ENTRETIEN. Le professeur Mahmoud Zureik, directeur du groupement d’expertise publique Epi-Phare, décrypte pour La Tribune les conclusions d’une étude monumentale menée sur quatre ans auprès de 30 millions de personnes. Une étude qui confirme que les vaccins contre le Covid-19 n’ont pas entraîné de hausse de la mortalité, au contraire.N’en déplaise aux antivax, une étude publiée jeudi 4 décembre confirme que les vaccins contre le Covid-19 n’ont entraîné aucune hausse de la mortalité en France, quatre ans après le début de la campagne vaccinale. Réalisé par Epi-Phare, un organisme français associant l’Agence de sécurité du médicament (ANSM) et l’Assurance maladie, ce travail de quatre ans publié dans The Journal of the American Medical Association apporte, chiffres à l’appui, un démenti scientifique aux discours antivax.

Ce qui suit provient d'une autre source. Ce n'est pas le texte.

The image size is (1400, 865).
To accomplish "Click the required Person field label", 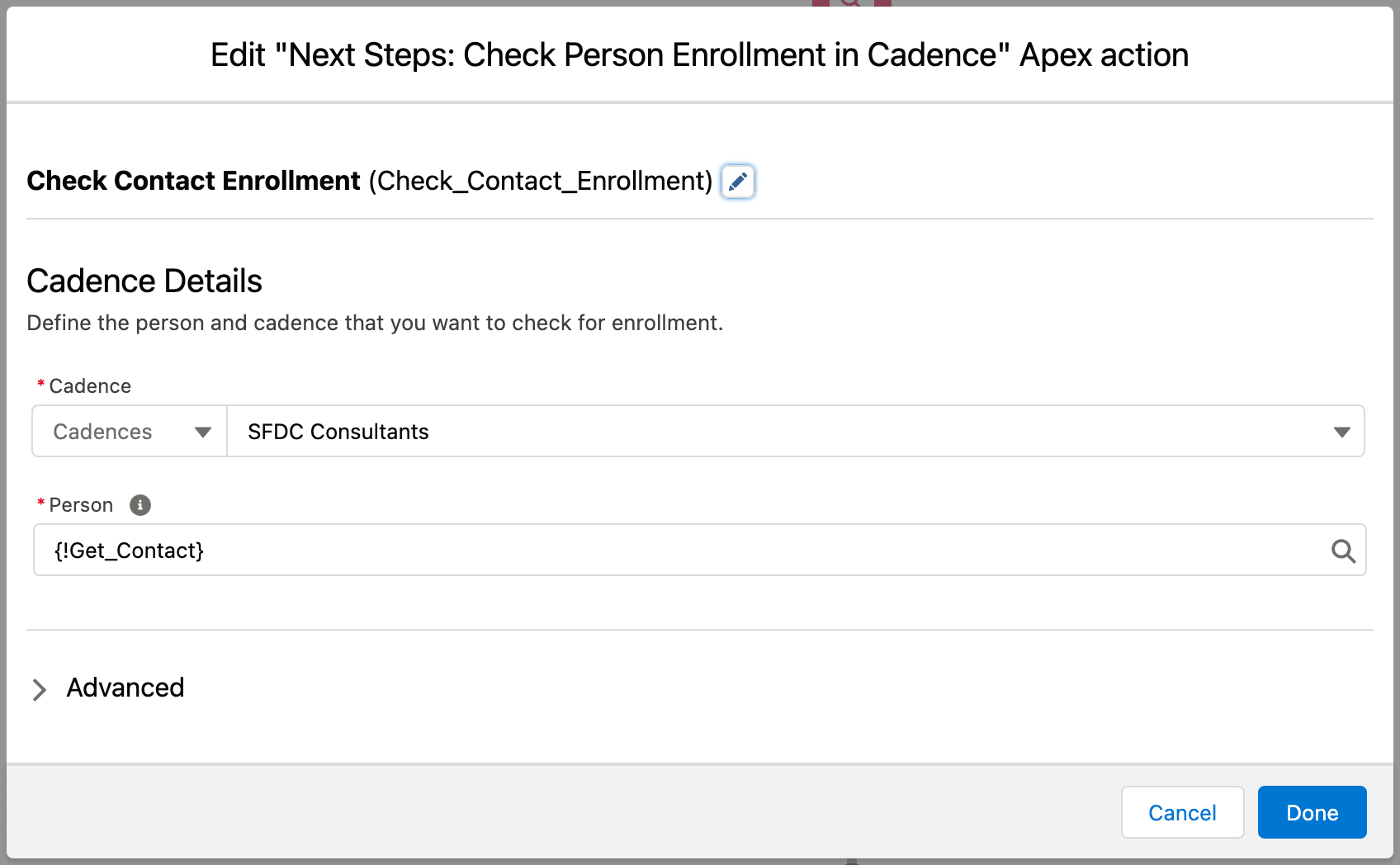I will [x=81, y=505].
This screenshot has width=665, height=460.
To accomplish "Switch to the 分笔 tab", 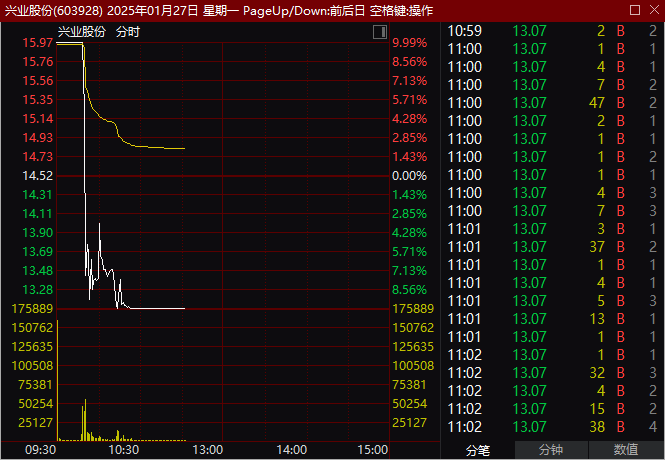I will [478, 450].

Conduite entre 2021 et 2025 en France, cette étude d'ampleur porte sur près de 30 millions de personnes âgées de 18 à 59 ans, dont environ 23 millions vaccinées et 6 millions non vaccinées. La conclusion est sans appel : quatre ans après la première injection, les personnes vaccinées présentent une mortalité inférieure de 25 % à celle des non-vaccinées. « Les vaccins à ARN messager n’augmentent pas le risque de mortalité à long terme », martèle l’épidémiologiste et directeur d’Epi-Phare, Mahmoud Zureik.
La Tribune - Qu’est-ce qui rend cette étude inédite et unique en son genre ?
Pr Mahmoud Zureik - Les vaccins à ARN messager ont fait l’objet de milliers de publications scientifiques, mais notre étude est la seule qui apporte une réponse précise sur la sécurité de ces vaccins à long terme. Jusqu’à présent, on connaissait très bien les bénéfices et les risques à court terme : de nombreuses études — menées par Epi-Phare, ainsi que par des équipes nordiques, américaines, qataris, et israéliennes — avaient été publiées, mais elles se limitaient à une analyse sur environ trois mois.